Sa bru, qui fut témoin de ce prodige, prit aussi la résolution de se faire chrétienne. Elle étoit étique depuis long-temps, et sa phthisie augmentoit tous les jours. Elle se fit instruire, apprit par cœur les prières ordinaires, et fut baptisée. La nuit suivante, sur les onze heures, elle sort du lit, fait lever son mari et les serviteurs, leur ordonne d'exposer sur la table les saintes images dont on lui avoit fait présent quand on la baptisa, d'allumer des cierges, et de rendre de très-humbles actions de grâces à Dieu qui l'appeloit au ciel. A peine achevoit-elle de donner ses ordres, qu'elle expira.

Une mort si prévue et si douce donna de la joie à toute la famille, et excita dans sa belle-mère un ardent désir de faire une fin semblable. Quelques mois après, ses souhaits furent exaucés: car ayant été reprise de son flux de sang et sentant peu à peu diminuer ses forces, elle fit venir son fils, et lui ordonna de courir à l'église, pour avertir un des pères de la venir voir. Aussitôt après, elle fit mettre son lit sur le carreau de sa chambre par esprit d'humilité et de pénitence chrétienne, et là les yeux et les mains levés au ciel, déclarant qu'elle ne vouloit servir que le seul vrai Dien, elle rendit le dernier soupir. La mort de la mère et celle de la bru touchèrent extrêmement toute la famille, qui renonça aussitôt à l'idolâtrie et se disposa à recevoir le baptême.

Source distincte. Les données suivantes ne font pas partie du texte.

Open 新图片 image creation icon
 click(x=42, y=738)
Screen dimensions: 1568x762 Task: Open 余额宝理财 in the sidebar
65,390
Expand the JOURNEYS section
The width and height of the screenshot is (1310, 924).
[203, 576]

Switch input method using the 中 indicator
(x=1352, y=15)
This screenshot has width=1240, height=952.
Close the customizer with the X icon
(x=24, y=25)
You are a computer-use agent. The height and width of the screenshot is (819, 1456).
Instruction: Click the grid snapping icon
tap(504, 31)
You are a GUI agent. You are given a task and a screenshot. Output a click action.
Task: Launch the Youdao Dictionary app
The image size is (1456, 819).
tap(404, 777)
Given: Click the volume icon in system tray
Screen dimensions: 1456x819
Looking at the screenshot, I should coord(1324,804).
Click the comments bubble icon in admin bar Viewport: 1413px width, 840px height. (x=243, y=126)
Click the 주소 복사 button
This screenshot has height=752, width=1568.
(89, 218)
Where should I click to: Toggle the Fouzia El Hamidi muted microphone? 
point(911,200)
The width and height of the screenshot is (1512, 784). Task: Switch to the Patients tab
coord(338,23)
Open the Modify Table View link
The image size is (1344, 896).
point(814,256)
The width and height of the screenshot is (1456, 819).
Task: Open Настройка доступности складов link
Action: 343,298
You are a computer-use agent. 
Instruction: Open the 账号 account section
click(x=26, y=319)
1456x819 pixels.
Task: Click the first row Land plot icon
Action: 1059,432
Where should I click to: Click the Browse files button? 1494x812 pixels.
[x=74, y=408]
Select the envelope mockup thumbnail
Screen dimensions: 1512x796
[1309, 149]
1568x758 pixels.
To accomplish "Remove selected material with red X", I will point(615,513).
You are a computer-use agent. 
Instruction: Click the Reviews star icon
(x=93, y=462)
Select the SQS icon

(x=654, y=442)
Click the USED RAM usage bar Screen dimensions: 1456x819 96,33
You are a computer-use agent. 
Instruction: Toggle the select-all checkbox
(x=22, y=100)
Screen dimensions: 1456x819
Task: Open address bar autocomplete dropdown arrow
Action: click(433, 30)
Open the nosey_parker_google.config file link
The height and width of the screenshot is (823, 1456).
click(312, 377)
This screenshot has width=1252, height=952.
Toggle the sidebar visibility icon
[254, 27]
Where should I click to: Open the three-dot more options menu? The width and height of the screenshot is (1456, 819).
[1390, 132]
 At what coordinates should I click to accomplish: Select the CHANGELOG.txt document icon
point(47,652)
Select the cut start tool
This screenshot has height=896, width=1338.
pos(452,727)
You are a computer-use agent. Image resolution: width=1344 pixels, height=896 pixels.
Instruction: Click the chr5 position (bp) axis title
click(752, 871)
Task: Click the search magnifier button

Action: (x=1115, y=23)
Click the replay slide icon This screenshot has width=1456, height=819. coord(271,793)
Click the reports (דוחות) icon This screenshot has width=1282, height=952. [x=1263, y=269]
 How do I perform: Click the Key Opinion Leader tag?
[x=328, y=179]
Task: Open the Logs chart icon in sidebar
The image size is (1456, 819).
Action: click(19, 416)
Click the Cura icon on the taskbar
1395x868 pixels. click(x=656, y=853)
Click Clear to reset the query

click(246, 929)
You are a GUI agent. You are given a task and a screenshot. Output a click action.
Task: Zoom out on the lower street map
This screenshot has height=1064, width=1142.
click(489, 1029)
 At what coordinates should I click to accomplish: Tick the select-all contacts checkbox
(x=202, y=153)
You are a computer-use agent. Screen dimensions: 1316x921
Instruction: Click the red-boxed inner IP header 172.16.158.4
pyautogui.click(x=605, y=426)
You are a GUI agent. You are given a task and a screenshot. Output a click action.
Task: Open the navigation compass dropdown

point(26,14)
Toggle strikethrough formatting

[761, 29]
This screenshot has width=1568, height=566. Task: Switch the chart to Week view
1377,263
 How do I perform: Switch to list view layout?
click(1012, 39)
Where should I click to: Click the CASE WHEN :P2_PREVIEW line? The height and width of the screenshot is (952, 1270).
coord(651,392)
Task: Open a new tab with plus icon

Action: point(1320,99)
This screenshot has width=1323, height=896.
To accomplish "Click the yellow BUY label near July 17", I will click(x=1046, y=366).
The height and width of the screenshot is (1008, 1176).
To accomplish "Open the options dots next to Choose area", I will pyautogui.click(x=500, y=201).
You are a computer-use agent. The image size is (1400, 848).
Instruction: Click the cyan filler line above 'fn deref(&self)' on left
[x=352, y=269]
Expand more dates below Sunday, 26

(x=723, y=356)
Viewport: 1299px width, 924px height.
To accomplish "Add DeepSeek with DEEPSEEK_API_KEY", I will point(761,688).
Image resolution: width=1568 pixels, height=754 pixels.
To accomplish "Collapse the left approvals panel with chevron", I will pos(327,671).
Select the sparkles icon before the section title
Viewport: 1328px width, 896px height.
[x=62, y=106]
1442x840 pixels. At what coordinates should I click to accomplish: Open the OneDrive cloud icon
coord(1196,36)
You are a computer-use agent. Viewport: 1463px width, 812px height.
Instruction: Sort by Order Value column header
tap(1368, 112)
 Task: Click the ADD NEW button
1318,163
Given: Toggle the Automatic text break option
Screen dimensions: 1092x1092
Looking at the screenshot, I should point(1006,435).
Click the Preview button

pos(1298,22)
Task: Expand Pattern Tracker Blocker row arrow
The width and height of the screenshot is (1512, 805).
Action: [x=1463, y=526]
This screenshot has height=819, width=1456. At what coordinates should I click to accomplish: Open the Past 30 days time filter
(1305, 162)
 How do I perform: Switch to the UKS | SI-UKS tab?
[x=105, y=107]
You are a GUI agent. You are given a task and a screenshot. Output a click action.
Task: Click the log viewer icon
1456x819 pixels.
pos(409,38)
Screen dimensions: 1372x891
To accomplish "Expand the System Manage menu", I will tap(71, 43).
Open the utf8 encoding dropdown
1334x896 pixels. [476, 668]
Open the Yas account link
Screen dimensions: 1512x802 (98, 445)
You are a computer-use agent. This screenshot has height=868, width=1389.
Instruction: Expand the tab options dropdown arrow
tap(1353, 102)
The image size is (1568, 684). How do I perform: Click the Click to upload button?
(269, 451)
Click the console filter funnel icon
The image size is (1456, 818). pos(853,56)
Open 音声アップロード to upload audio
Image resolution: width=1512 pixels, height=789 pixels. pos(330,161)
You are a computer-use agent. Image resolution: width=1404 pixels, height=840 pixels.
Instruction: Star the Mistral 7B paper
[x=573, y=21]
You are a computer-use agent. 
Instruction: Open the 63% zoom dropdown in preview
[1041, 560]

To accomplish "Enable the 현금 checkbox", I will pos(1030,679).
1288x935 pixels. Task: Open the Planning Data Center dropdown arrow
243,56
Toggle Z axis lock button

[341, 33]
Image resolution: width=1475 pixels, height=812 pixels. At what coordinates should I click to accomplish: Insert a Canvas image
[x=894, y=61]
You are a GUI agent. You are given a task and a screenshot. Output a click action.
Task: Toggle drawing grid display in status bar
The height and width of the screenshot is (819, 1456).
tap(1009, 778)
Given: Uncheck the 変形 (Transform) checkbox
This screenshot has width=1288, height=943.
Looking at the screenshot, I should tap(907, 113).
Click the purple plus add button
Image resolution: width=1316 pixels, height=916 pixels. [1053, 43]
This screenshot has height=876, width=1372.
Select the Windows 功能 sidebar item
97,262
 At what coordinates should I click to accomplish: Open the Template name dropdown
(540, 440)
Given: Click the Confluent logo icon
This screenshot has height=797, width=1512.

La même grâce se communiqua bientôt au voisinage. Une fille idolâtre, qui étoit à la veille de se

marier, fut prise tout à coup d'un mal, où les médecins épuisèrent inutilement tout leur art. On prétendoit que c'étoit une obsession du malin esprit. Un de ses voisins qui venoit d'être baptisé, prit un ancien Chrétien avec lui, et ils allèrent ensemble consoler la famille affligée. Comme ils étoient persuadés du pouvoir que le caractère de Chrétien donne sur les démons, ils récitèrent d'abord quelques prières; ensuite entrant dans la chambre de la malade, son accès lui prit devant eux avec d'étranges convulsions. Mais sitôt qu'ils lui eurent parlé de la religion sainte qu'ils professoient, elle revint à elle et parut tranquille. La mère en fut surprise, et eut envie de se faire baptiser; mais son envie passa bientôt, car elle retourna à ses premières superstitions. Le mal reprit aussitôt à sa fille, et elle en fut plus tourmentée que jamais. La mère ne s'en prenant qu'à elle-même, envoie chercher les Missionnaires, brise en leur présence toutes ses idoles, et les jette par la fenêtre. Après s'être fait instruire des vérités de la religion, elle a été baptisée, elle, sa

fille et toute sa maison.

Les remèdes qu'on nous a envoyés d'Europe, et que nous donnons à ces pauvres idolâtres pour le soulagement de leurs corps, servent encore plus à la guérison de leurs âmes. Nous éprouvons tous les jours que Dieu bénit nos soins, surtout à Pekin, où l'on vient en foule nous demander de ces remèdes.

Je ne dois pas oublier ici les services importans que rendent à la religion nos frères Bernard Rhodes et Pierre Frapperie, qui, par le moyen des mêmes remèdes qu'ils distribuent, ont eu óccasion de baptiser deux enfans moribonds de la famille impériale. L'un étoit petit-fils de l'Empereur par son troisième fils, et l'autre sa petite-fille par un petit roi tartare. L'un et l'autre sont maintenant au ciel.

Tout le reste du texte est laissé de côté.